**Exercise aim**.
What lines below mention the word "image"? Copy each one.

Input material below:

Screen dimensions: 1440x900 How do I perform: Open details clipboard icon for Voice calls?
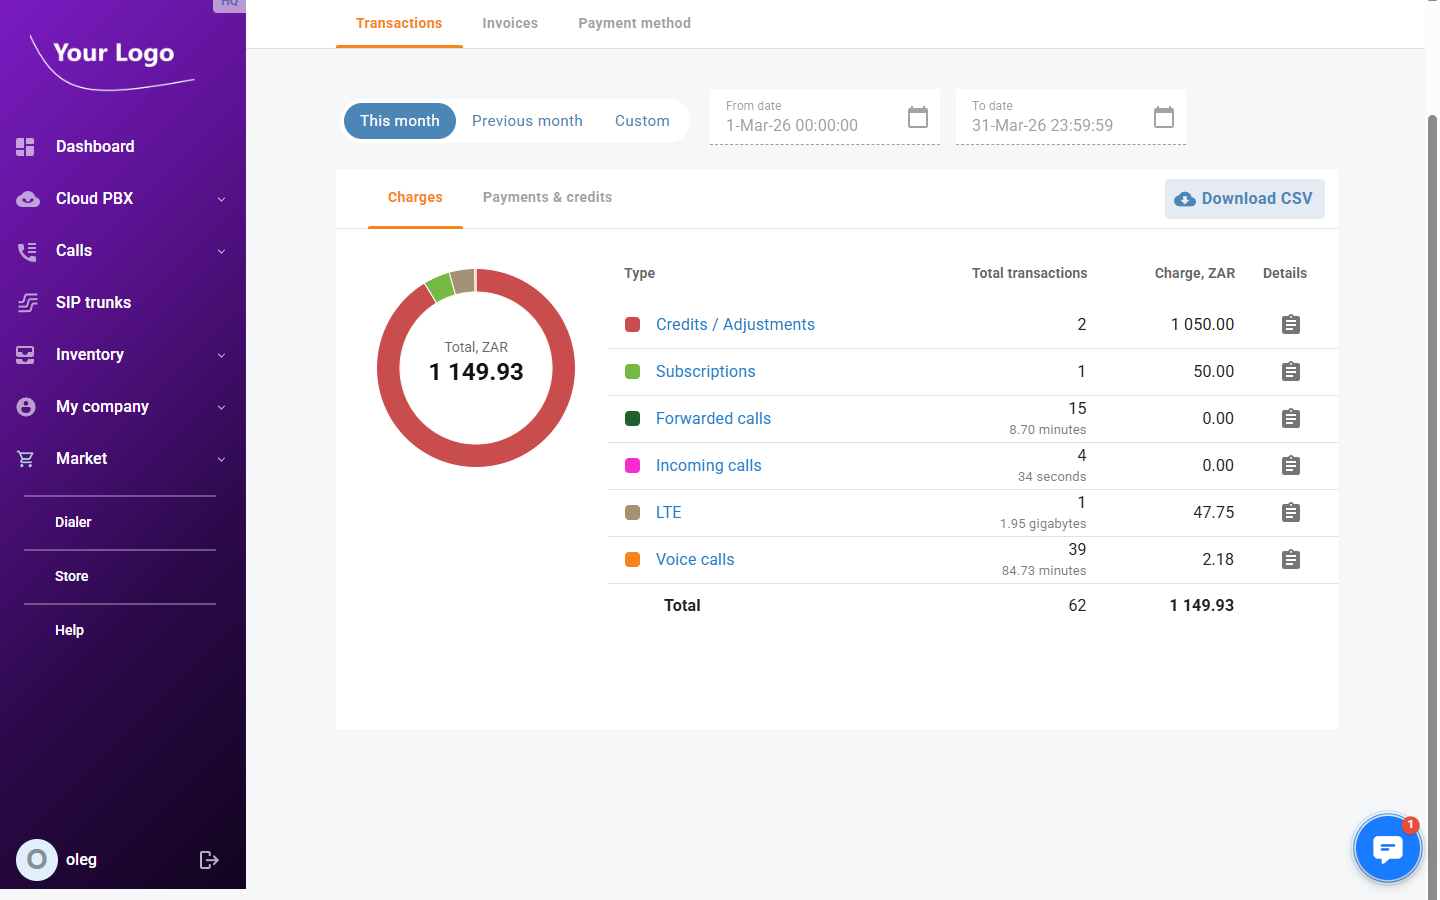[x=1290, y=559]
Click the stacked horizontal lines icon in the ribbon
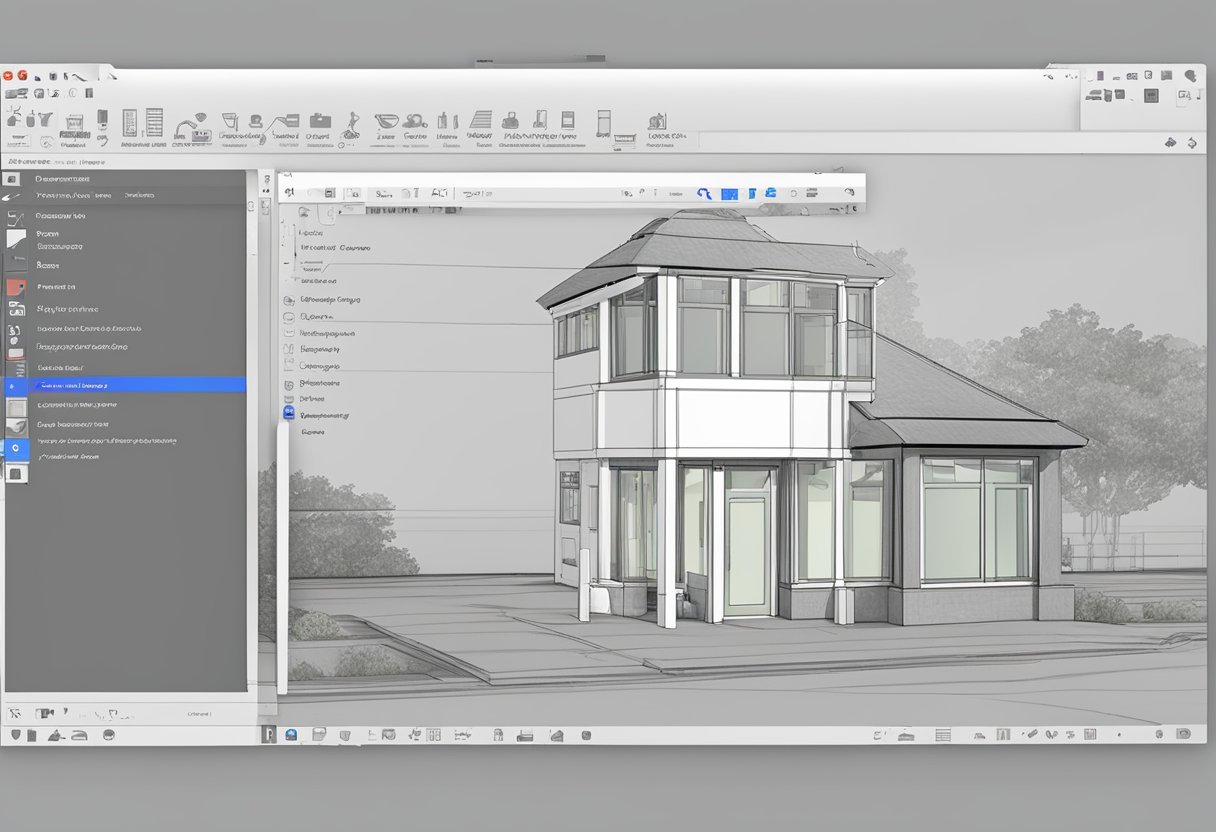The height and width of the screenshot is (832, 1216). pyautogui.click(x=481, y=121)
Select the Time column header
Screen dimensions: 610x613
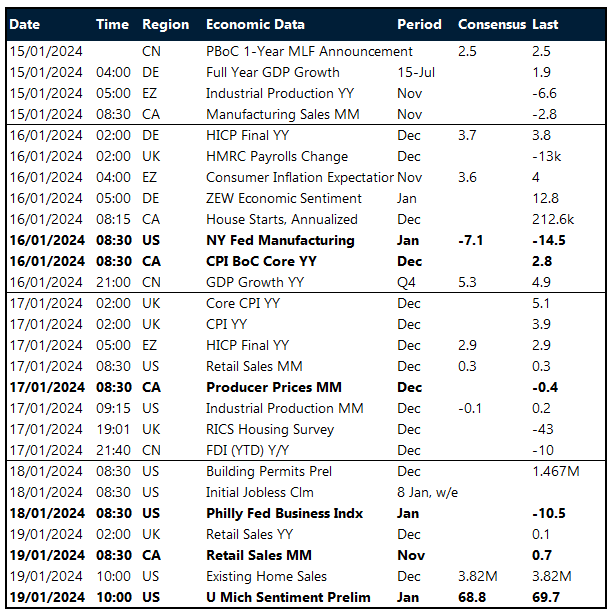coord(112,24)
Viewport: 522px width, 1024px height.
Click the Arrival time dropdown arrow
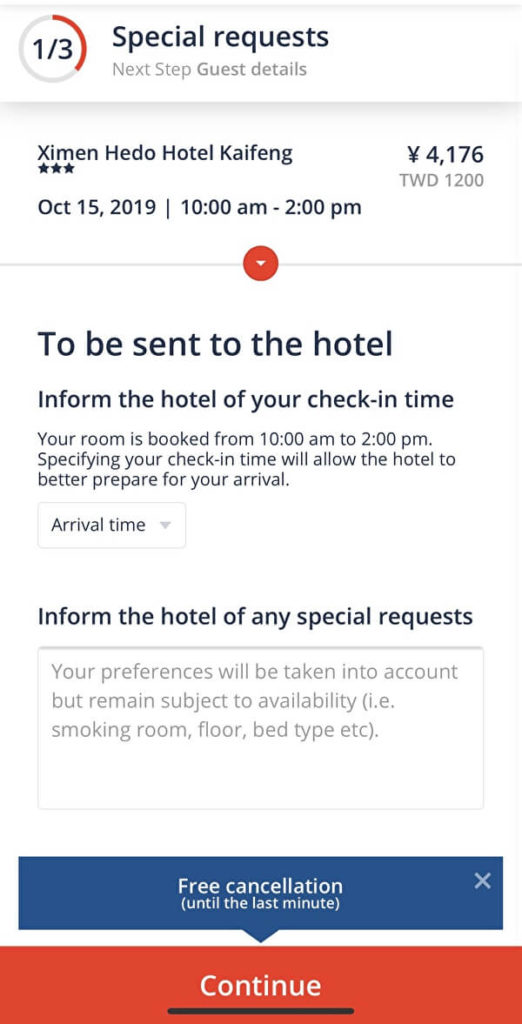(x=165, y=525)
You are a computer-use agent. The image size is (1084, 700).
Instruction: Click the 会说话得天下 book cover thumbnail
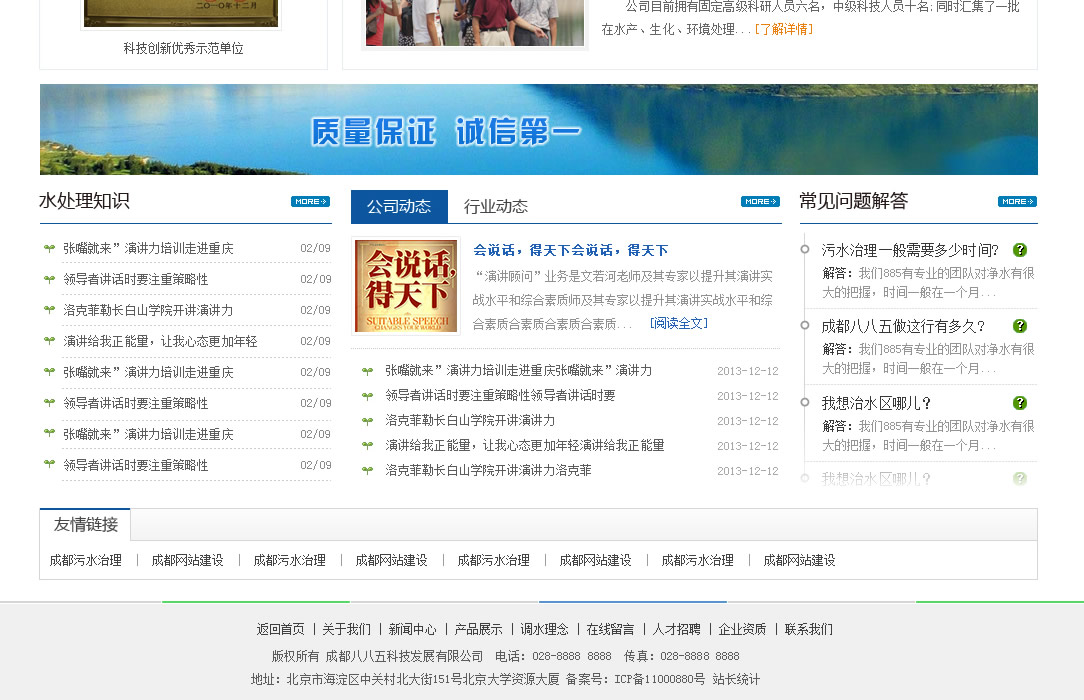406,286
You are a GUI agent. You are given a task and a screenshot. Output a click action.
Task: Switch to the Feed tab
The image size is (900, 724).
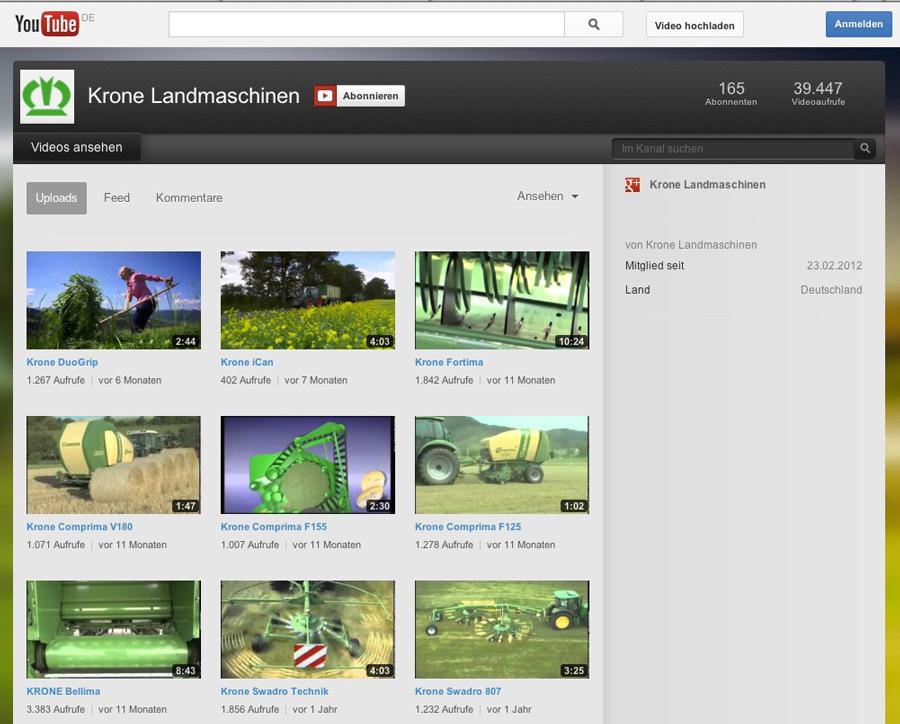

End of Input material.

**Answer box**.
You are a computer-use agent. The image size is (1084, 700).
The image size is (900, 724).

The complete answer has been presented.